Many people do not realize that the gas pipes that run from the curb to your meter, and from your meter to your house actually belong to you, the customer! Therefore, those pipes—and all of the attached appliances—are your responsibility to maintain. Whether it’s your water heater, furnace, gas grill, or pool heater, it’s up to you to take care of the “service line” and “house line,” and make sure all of your appliances are working properly.
 

Customer Pipeline Responsibility
   

It’s very important to take care of these pipes and your appliances in order to keep yourself and your family safe. So we’ve put together a list of tips so you can continue to safely heat your home and use your other natural gas appliances.

  1. Look for a blue flame. In your appliances and burners, the flame should NOT be orange or yellow. If pilot lights and burners have a steady blue flame, they should be operating correctly. (Fireplaces are the exception to this rule; you should check your natural gas fireplace operating manual for guidelines). If a burner goes out on your stove, shut off the range knob. Wait for the gas to dissipate. Then you can light a match and hold it to the pilot light to relight the burner.

  2. Keep an eye on things. Does something look different? Do you see any connections that are at a strange angle or bent? Do you see any rust, stains, or water build up? If so, you should contact a qualified plumber to come and inspect the line and/or appliance.

  3. Replace furnace filters three times per year (or per the manufacturer's recommendation) to ensure that the air is flowing properly.

  4. Have all gas appliances, furnaces, vents, flues, chimneys, and gas lines in your home inspected every year by a qualified professional.

    • Keep in mind that flexible natural gas connectors are corrugated metal tubes used to attach gas appliances to a home. Some older, uncoated brass connectors are still in use and can corrode or break.

    • If you have a natural gas appliance that is more than 25 years old, it is a good idea to have the connectors replaced.

    • If something seems unsafe, call a professional immediately to have the problem inspected and repaired.

  5. NEVER move or install a gas appliance, or change a connector, yourself. Always get a professional. You can find a list of Qualified Plumbers here

  6. Keep the areas around all appliances and equipment clean and unblocked to allow proper air flow.

  7. Follow manufacturer instructions for the care and use of gas appliances and equipment.

  8. Make sure you have an all-purpose (ABC rated) fire extinguisher in a convenient location.
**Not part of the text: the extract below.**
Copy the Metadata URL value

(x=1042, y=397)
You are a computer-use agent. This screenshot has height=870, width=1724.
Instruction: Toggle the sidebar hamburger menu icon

Always keep it in the same place, and double check that everyone in your home knows where it is located. You can purchase a fire extinguisher at most local home improvement stores.

  9. Don’t store household chemicals or combustible materials near gas appliances. Doing so can cause a serious accident in your home. Vapors from flammable liquids such as gasoline, cleaning solvent, contact cement, and paint thinner can ignite from the pilot light found in natural gas water heaters or furnaces. Therefore, do not use these liquids near natural gas appliances.

  10. Keep the lint trap on your gas dryer clean and clear. Check your clothes dryer’s exhaust duct, vent, and hood cover periodically, removing any lint or obstructions.